Fantasy Football (Monster) 2011/Yahoo! Fantasy Football 2011: (free)- If you have a fantasy football league, you need to have an app to manage your teams on the go (especially when you forget about those pesky Thursday night games and have to make an adjustment while waiting for your child in the parking lot somewhere). However, we have varying opinions in my house as to whether the Monster Fantasy Football or the Yahoo! Fantasy Football app is better, so I decided to list them side by side. My opinion is that the Yahoo app is easier to adjust my line up with, but the Monster app allows you to manage all your different leagues. We have ESPN, Yahoo, and NFL leagues and I can manage them all through the Monster app. I’m not ready to say that it’s all roses though because it seems like I run into problems with it not being as current on my updates and scores as the Yahoo app. I know there’s also an ESPN app and an NFL app, but have not tried them out sufficiently to make a call on them.
RunKeeper: (free)- RunKeeper is probably one of the apps that I would keep if I had to dwindle my app collection down to only ten. I love how easy it is to keep track of my exercise. It uses GPS to keep track of where I am and tell me my speed, calories burned, and pace (both current and over the course of my exercise). It then syncs with RunKeeper.com to keep track of all my exercise. I’m not a diehard exerciser, but I use this a lot and I really like how it maps out my exercise. It has lots of options for kind of exercise you enter, and I really use this for every time I go out for a hike, walk, run, or whatever.
Pages/Numbers: ($9.99 each)- I don’t think there will ever be a document or spreadsheet app that is ideal on a screen the size of a mobile phone. However, that said, I think Pages and Numbers do a really nice job. They have a pleasing interface and just feel nice to use. You can start with a blank sheet or use one of its custom templates. It’s simple to add text and pictures and adjust styles and formatting. The one gripe I have with Pages and Numbers is that I can’t put my document in Dropbox or send it to ePrint; I have to email it to myself then open it in a different program. There is also the option to send it to iTunes or copy to iDisk, iWork.com, or WebDAV. It’s not a deal-breaker, but does make it so I have to add in an additional step to print my document (please note, if you have a compatible wireless printer, you are able to print right from the program). These two apps are a couple of the most expensive I’ve ever purchased (I tend to be pretty cheap on my apps), but I needed to have a way to create documents and spreadsheets on my iPhone and iPad. Also, because they are universal apps, they work on both my iGadgets, making the price tag more doable for me (Both apps are WAY better not the iPad). I feel like they were a good purchase.

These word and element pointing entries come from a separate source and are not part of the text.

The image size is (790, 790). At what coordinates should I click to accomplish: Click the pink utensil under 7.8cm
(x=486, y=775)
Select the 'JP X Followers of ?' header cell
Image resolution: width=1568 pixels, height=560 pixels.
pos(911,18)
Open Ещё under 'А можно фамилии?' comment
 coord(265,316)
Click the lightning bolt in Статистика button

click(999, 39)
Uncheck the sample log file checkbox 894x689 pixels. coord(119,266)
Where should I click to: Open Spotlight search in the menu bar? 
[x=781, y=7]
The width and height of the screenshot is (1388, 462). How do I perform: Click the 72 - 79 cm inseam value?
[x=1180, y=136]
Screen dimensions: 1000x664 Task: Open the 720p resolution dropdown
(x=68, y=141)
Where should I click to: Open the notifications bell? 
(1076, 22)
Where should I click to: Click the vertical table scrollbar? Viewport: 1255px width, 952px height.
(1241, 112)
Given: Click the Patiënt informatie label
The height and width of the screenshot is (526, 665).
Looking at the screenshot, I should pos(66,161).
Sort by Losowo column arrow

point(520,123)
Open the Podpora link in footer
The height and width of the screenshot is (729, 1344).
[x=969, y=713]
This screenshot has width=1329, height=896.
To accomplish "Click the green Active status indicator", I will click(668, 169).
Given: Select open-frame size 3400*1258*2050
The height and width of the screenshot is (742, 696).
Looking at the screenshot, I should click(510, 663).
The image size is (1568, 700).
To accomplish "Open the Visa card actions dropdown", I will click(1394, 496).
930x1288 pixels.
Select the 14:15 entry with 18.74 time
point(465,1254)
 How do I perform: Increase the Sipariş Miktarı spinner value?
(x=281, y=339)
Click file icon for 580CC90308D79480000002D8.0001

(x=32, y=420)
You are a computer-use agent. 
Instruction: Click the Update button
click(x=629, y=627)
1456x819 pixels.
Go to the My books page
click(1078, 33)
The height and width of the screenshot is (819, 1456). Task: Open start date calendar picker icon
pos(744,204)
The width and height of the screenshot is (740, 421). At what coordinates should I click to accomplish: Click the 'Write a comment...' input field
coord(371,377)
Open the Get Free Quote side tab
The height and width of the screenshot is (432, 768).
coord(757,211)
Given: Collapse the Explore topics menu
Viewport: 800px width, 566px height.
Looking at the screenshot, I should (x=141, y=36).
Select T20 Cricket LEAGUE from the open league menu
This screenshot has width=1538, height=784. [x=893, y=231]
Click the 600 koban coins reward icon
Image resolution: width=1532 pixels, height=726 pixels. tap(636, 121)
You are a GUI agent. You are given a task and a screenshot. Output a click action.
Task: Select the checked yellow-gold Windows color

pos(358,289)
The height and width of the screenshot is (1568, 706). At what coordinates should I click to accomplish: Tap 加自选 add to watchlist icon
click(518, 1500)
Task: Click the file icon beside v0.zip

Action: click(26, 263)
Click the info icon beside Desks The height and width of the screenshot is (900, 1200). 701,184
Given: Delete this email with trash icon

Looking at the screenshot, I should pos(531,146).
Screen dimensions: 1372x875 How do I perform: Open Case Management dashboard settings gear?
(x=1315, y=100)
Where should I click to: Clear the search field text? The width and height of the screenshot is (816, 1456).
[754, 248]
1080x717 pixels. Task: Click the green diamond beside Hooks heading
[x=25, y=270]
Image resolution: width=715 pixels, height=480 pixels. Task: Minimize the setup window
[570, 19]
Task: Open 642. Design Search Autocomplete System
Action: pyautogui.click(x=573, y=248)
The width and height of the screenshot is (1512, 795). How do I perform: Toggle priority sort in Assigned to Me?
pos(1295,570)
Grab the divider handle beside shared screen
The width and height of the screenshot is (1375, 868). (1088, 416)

So… those are my first ten(ish) recommended apps. I don’t feel that these apps are in order of value to me. My next post will list the next ten and I recommend them just as strongly, so that post will also be the “top ten.” I’ve decided in the process of writing this post, that what I’m really writing is a series of posts on my most favorite apps. I’m sure I’ve missed some that others feel are vitally important and I’d love to know about them- I mean, who knows how many posts will be included in this series!